* **WORK TO BE COMPLETED**: Write out every line of the data below verbatim, leaving out the pictures.
******************************
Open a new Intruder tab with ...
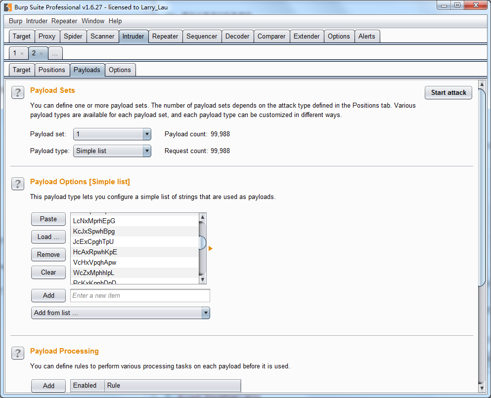The image size is (491, 398). (55, 53)
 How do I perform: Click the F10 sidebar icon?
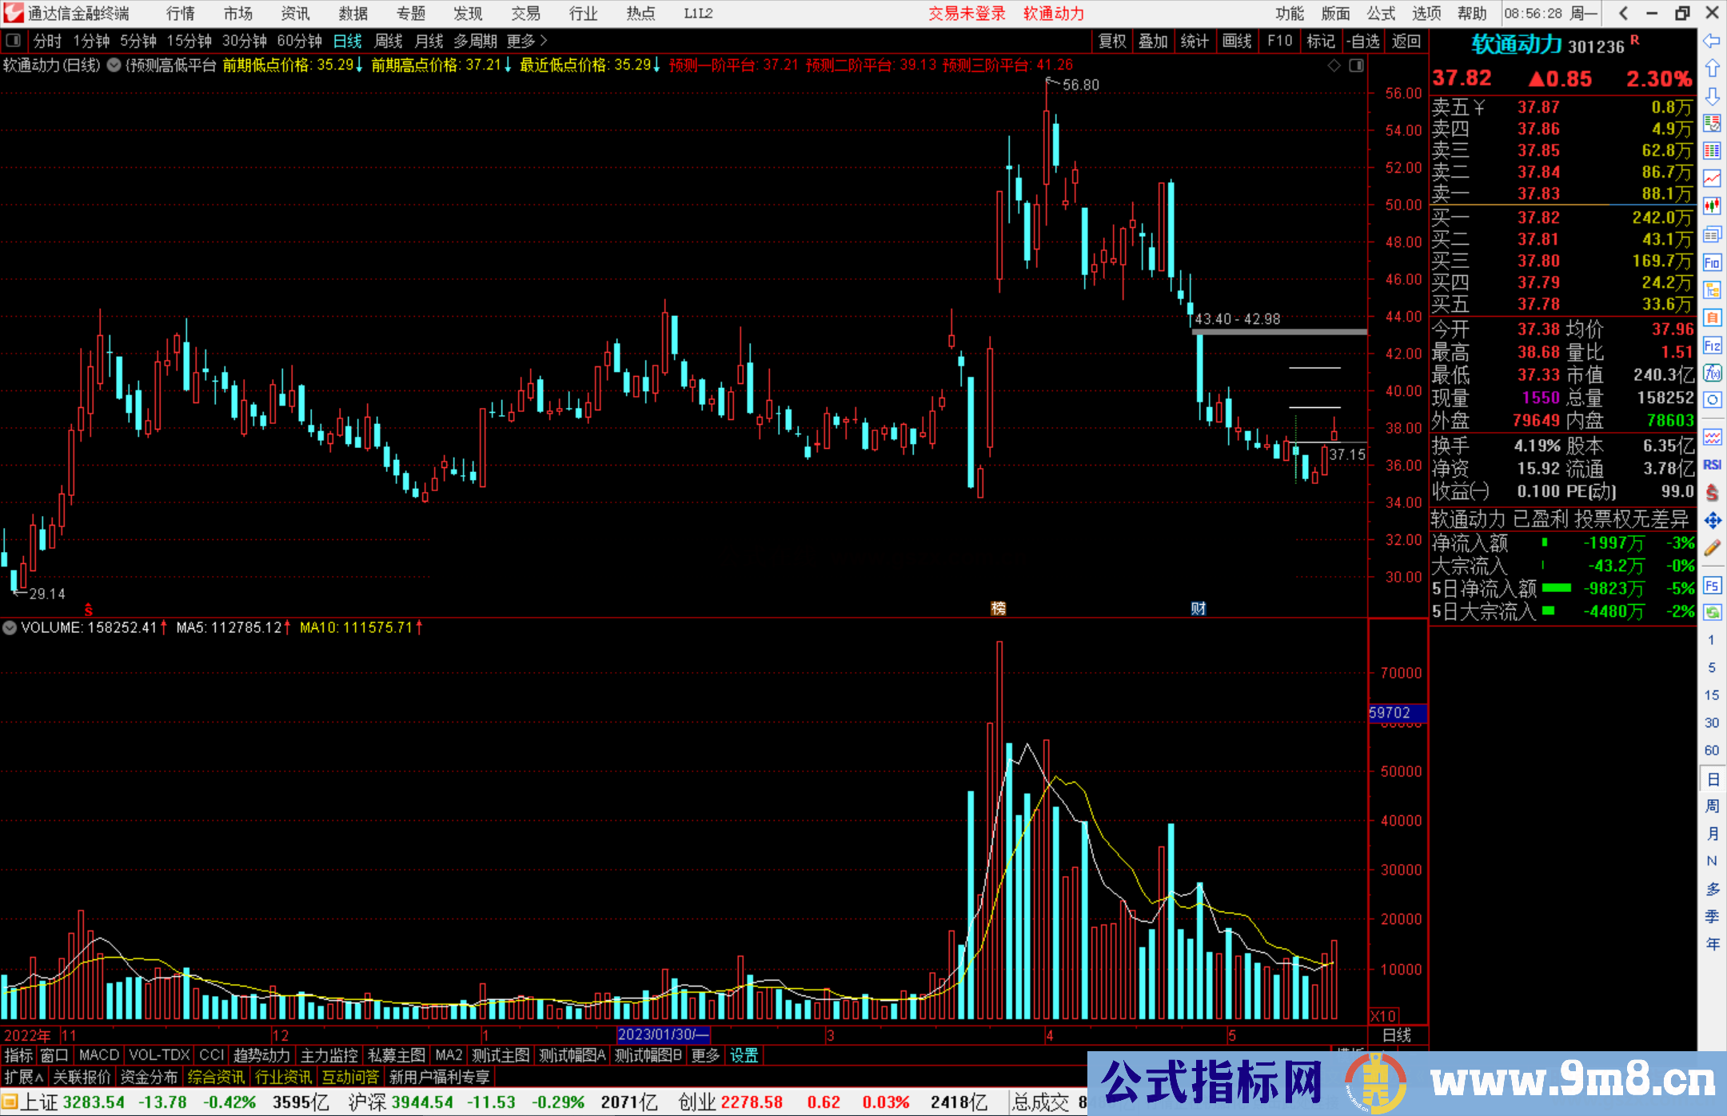point(1712,263)
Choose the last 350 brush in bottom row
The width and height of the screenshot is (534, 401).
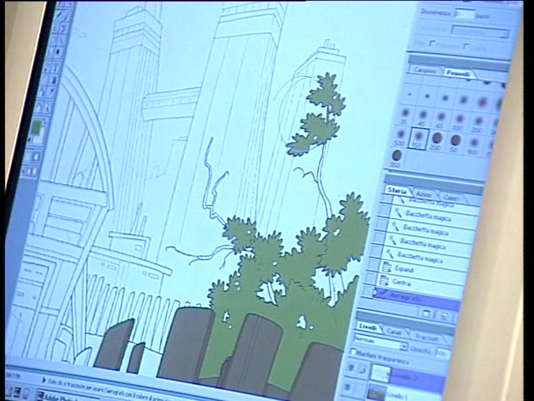click(x=396, y=156)
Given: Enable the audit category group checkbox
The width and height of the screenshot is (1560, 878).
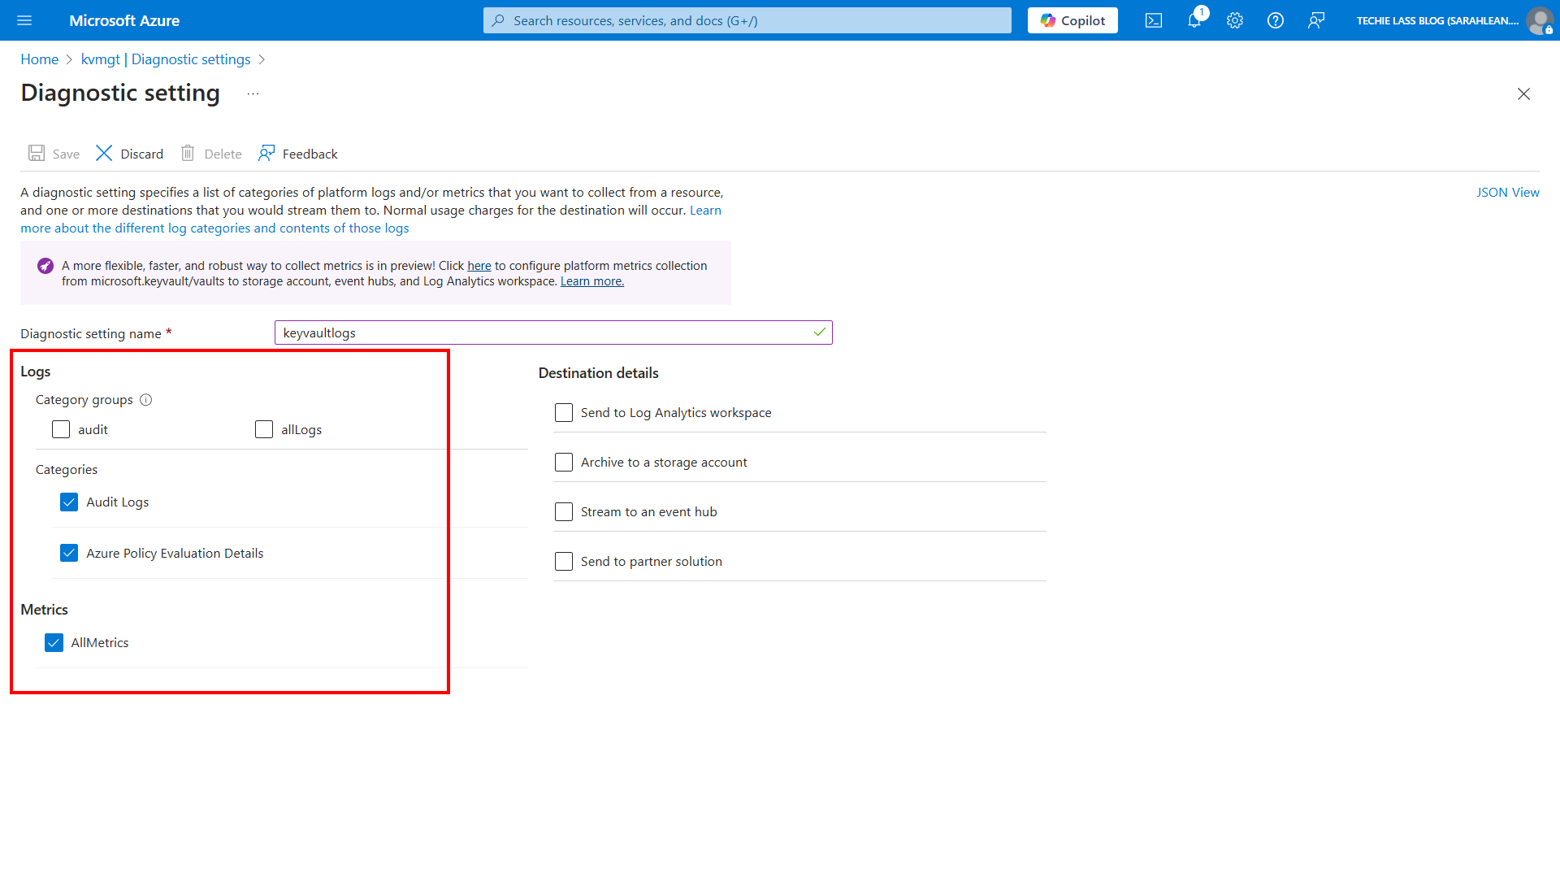Looking at the screenshot, I should 60,428.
******************************
* **THE REPLY**:
Open a new Intruder tab with ...
The image size is (491, 398). (55, 53)
 How do I perform: Click the F10 sidebar icon?
point(1712,263)
Choose the last 350 brush in bottom row
The width and height of the screenshot is (534, 401).
click(x=396, y=156)
Given: Enable the audit category group checkbox
The width and height of the screenshot is (1560, 878).
Looking at the screenshot, I should 60,428.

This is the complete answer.